____ INPUT DATA
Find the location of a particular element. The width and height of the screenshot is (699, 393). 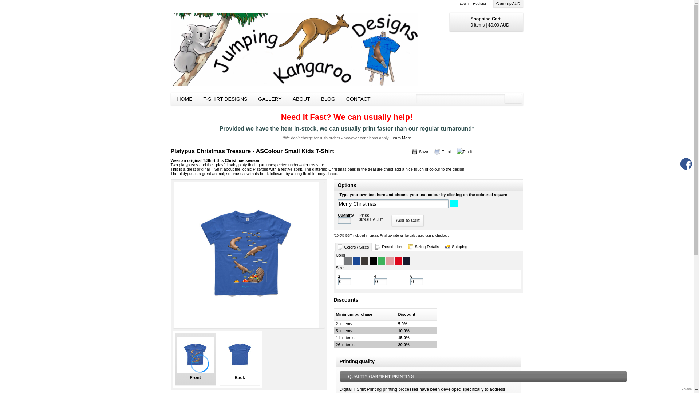

'Login' is located at coordinates (464, 4).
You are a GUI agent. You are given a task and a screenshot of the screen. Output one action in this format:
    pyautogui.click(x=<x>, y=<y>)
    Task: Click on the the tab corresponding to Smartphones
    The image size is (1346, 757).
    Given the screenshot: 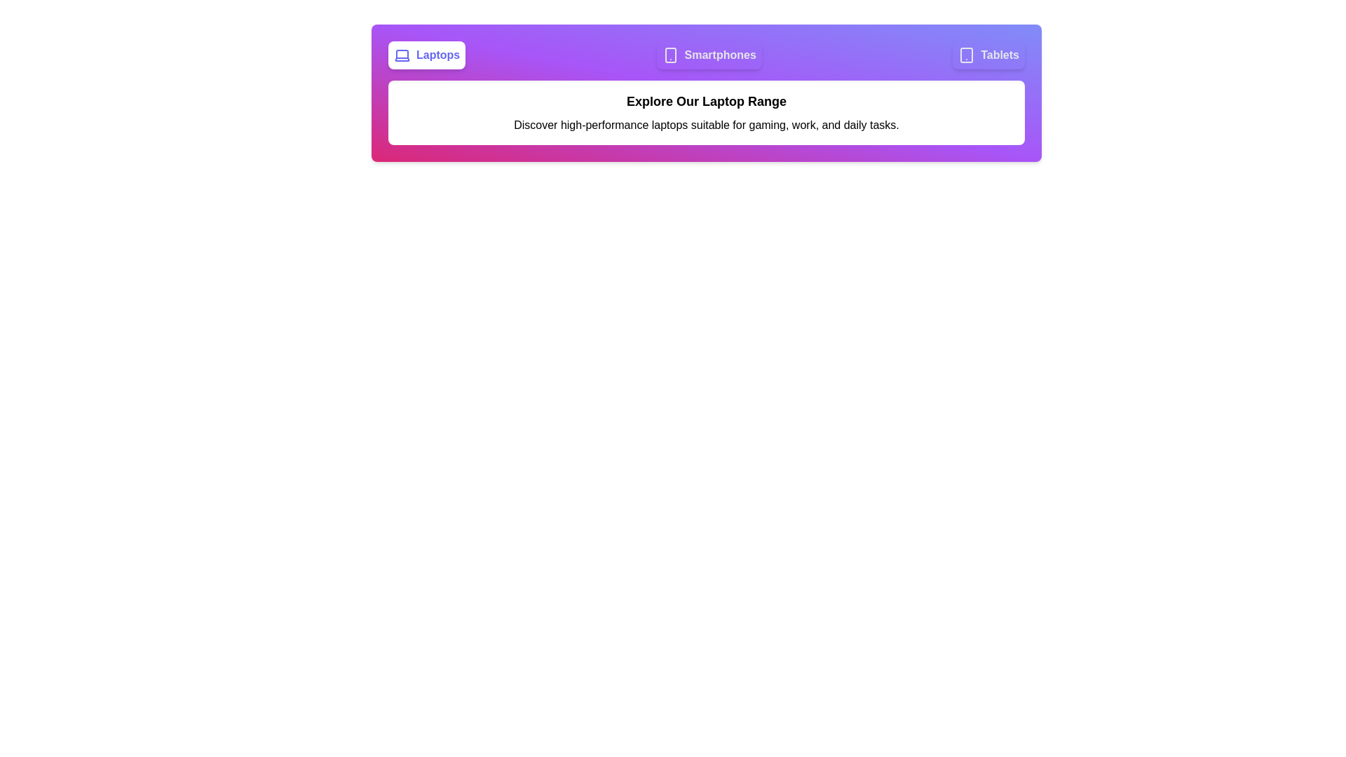 What is the action you would take?
    pyautogui.click(x=709, y=54)
    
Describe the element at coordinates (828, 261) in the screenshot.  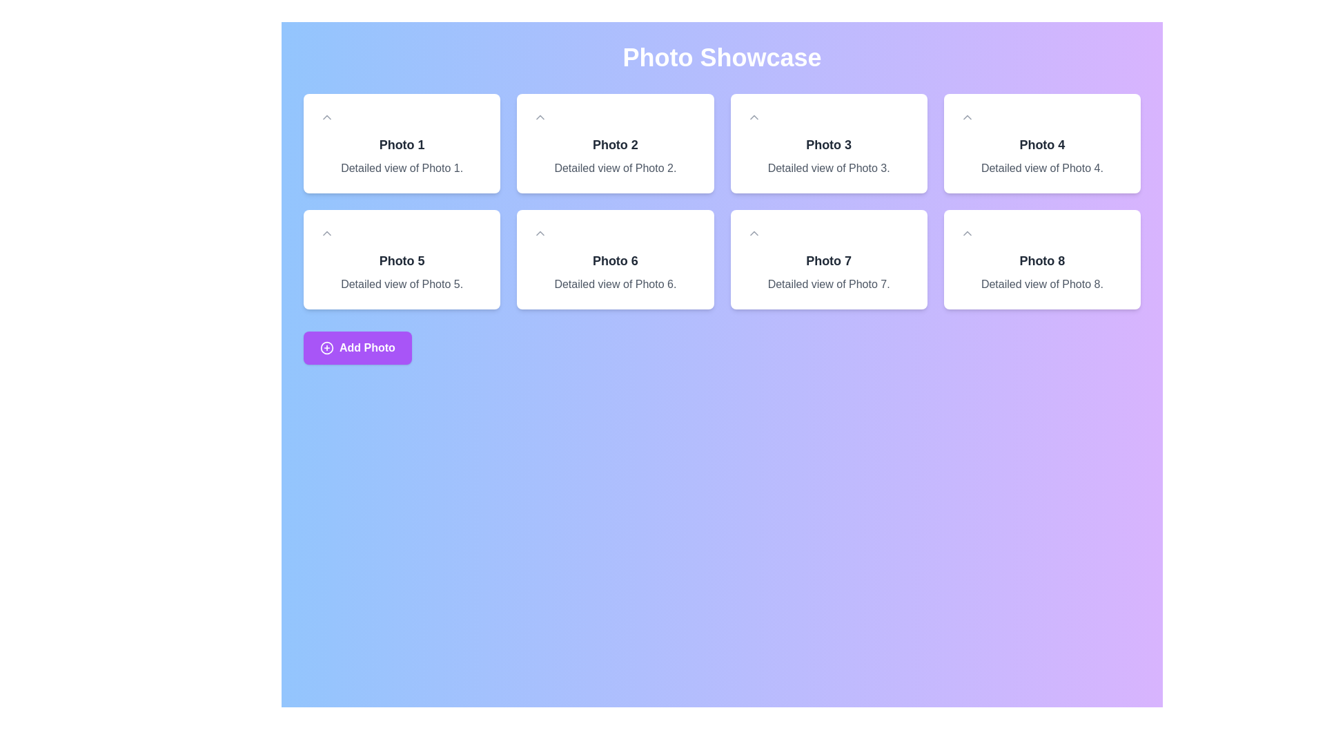
I see `the title text label within the seventh card located in the second row and third column of the grid layout` at that location.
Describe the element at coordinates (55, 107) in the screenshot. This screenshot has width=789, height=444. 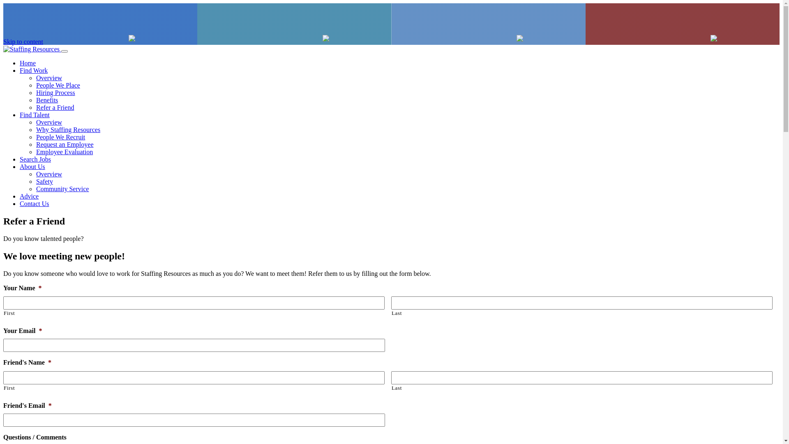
________
**PROBLEM DETAILS:** Revise the entries starting at the line containing "Describe the element at coordinates (828, 261)" and ending at the end of the entries, swapping "element" for "component" and keeping all else the same. Leave the pictures out of your answer.

**THE RESPONSE:**
Describe the component at coordinates (828, 261) in the screenshot.  
I see `the title text label within the seventh card located in the second row and third column of the grid layout` at that location.
Describe the component at coordinates (55, 107) in the screenshot. This screenshot has width=789, height=444. 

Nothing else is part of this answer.